Though a regime of civil marriage represents the status quo, Garrett cleverly organizes his discussion so as to shift the argumentative burden to the institution’s defenders.  This feature, though not explicitly signaled in the text, is perhaps the article’s distinctive merit, and among its more important contributions.  For by illustrating MC’s congruence with basic liberal principles, Garrett astutely demonstrates that – from the perspective of liberal political theory, if not from the perspective of contemporary social policy – disestablished marriage should be regarded as the natural default position.  One might even suspect an attempt at covert agenda-setting here: by thus organizing his argument, Garrett is tacitly inviting further theorists to likewise regard MC as the default liberal position.

Garrett’s case for a presumption in favor of Marital Contractualism is threefold.  First, citing its affinity with core liberal values such as personal liberty and freedom of contract, he argues that MC is “default-justified” (163-4).  Secondly, Garrett cites five important virtues of MC.  These are as follows:

(1)  “Efficiency in social policy”: Garrett concedes that marriage policy is currently put to use, albeit awkwardly, in serving worthwhile social policy goals.  However, under MC, the state could serve these same ends less clumsily by other means, which do not involve marriage policy: “For example, in securing the legitimate interest of children, the state would be encouraged to work directly through the categories of parenthood/guardianship to provide education, material resources, etc.  Since every child will be assigned parents/guardians but not every child’s parents/guardians will be married, this more direct approach to social policy should be more efficient in achieving the desired goal” (164).

■ Exercise task:
Pick up the passage on Garrett's case for Marital Contractualism right after its last sentence and write the next part.

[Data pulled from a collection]
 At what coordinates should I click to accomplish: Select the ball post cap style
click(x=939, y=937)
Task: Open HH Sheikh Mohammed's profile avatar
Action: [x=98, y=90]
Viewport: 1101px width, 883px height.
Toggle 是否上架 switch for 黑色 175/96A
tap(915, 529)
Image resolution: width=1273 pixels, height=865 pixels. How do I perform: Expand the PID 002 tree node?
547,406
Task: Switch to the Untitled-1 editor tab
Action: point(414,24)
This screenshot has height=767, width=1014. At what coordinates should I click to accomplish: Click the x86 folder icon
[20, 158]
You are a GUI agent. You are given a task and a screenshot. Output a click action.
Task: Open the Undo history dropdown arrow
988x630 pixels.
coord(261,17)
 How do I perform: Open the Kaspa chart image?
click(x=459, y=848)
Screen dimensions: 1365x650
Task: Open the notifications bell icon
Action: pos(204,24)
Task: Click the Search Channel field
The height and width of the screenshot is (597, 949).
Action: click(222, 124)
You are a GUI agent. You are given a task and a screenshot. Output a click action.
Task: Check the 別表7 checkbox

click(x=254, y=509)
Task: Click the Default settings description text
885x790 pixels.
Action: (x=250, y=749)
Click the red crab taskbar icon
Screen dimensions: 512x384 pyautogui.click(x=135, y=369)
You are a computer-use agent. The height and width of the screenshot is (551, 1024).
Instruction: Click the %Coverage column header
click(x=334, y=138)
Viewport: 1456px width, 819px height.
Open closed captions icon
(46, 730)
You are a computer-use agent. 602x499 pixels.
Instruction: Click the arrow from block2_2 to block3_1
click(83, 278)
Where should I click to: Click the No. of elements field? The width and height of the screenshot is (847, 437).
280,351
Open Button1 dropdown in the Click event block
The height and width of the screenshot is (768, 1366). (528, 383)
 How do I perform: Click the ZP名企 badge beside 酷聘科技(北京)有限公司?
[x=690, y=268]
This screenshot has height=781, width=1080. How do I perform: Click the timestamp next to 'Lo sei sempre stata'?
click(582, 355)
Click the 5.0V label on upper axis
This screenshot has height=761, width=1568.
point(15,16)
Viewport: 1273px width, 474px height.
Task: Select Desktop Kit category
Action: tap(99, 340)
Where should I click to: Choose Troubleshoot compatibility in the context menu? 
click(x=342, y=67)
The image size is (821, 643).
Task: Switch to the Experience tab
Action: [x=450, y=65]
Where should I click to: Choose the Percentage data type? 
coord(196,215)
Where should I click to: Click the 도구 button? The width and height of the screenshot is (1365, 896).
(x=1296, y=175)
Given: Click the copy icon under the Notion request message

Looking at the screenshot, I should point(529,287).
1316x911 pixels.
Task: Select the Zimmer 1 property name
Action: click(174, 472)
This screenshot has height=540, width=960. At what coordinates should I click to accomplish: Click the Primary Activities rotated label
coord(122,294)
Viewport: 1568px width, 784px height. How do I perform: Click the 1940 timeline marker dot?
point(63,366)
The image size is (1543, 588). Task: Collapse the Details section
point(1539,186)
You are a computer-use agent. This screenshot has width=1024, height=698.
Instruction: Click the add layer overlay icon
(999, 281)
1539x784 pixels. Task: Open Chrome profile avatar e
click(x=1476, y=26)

■ Final answer:
(2)  “Treats citizens as equals”: Under a regime of MC, a certain form of inequality-before-the-law would be excised from current practice – viz., no longer would citizens be treated differently (for, e.g., tax purposes) according to their marital status.

(3)  “Respects diversity and individual freedom”: Together with the preceding virtue, this attraction is best illustrated by considering its implications vis-à-vis the same-sex marriage controversy: MC “immediately resolv[es] one of the most divisive issues in contemporary democratic life … Since MC would not recognize anyone’s ‘marriage’ per se, its equal treatment would remove the issue from democratic debate altogether” (165).

(4)  “Increases likelihood of informed consent”: By playing up the ‘contractualist’ element of marriage, and eliminating its ‘status’ component, MC encourages prospective life-partners to attend more carefully to the terms of the unions they contemplate entering.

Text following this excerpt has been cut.